* [TASK TO COMPLETE]
Quote the part of the material that opens with the line containing "The height and" and closes with the line containing "pos(613,146)", word for word and including both of those lines.

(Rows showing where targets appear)
▽

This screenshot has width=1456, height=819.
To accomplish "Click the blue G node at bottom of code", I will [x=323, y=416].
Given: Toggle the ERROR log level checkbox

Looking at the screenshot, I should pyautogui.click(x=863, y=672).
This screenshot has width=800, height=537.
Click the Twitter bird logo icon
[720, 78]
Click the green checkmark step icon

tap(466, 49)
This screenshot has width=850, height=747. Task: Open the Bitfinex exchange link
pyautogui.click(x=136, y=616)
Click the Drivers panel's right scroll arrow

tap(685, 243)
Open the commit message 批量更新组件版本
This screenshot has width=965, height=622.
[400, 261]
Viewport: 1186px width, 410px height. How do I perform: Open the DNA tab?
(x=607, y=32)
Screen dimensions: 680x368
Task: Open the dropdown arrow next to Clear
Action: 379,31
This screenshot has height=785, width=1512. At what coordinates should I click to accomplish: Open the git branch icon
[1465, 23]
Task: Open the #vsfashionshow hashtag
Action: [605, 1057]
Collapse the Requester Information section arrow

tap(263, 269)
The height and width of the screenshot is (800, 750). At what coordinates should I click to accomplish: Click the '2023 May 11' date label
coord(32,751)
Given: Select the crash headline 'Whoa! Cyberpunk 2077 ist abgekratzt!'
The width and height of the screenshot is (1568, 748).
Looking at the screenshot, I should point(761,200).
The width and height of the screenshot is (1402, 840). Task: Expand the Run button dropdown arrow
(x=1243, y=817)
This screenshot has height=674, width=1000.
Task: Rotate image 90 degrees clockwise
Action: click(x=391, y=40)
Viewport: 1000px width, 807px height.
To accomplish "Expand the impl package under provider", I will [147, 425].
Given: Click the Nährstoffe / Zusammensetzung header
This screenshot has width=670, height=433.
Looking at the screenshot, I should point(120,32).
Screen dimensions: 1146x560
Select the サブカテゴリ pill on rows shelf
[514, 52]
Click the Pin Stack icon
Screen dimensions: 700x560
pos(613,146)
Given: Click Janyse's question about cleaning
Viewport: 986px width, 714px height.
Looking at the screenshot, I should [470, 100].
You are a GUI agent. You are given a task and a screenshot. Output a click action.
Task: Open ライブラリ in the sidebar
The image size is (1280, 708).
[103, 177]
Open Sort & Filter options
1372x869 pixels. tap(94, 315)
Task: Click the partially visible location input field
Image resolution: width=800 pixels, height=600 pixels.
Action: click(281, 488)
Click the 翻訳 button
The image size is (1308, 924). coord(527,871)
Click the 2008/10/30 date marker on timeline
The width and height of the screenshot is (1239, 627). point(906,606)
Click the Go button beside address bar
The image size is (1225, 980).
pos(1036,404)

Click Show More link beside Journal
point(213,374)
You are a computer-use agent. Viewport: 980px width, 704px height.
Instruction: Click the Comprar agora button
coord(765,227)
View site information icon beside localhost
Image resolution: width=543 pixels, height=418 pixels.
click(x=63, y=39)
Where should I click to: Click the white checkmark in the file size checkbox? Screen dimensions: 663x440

△

* [THE COMPLETED TASK]
The height and width of the screenshot is (800, 750). At what coordinates should I click to accomplish: Click the '2023 May 11' date label
coord(32,751)
Given: Select the crash headline 'Whoa! Cyberpunk 2077 ist abgekratzt!'
The width and height of the screenshot is (1568, 748).
Looking at the screenshot, I should point(761,200).
The width and height of the screenshot is (1402, 840). Task: Expand the Run button dropdown arrow
(x=1243, y=817)
This screenshot has height=674, width=1000.
Task: Rotate image 90 degrees clockwise
Action: click(x=391, y=40)
Viewport: 1000px width, 807px height.
To accomplish "Expand the impl package under provider", I will [147, 425].
Given: Click the Nährstoffe / Zusammensetzung header
This screenshot has width=670, height=433.
Looking at the screenshot, I should point(120,32).
Screen dimensions: 1146x560
Select the サブカテゴリ pill on rows shelf
[514, 52]
Click the Pin Stack icon
Screen dimensions: 700x560
pos(613,146)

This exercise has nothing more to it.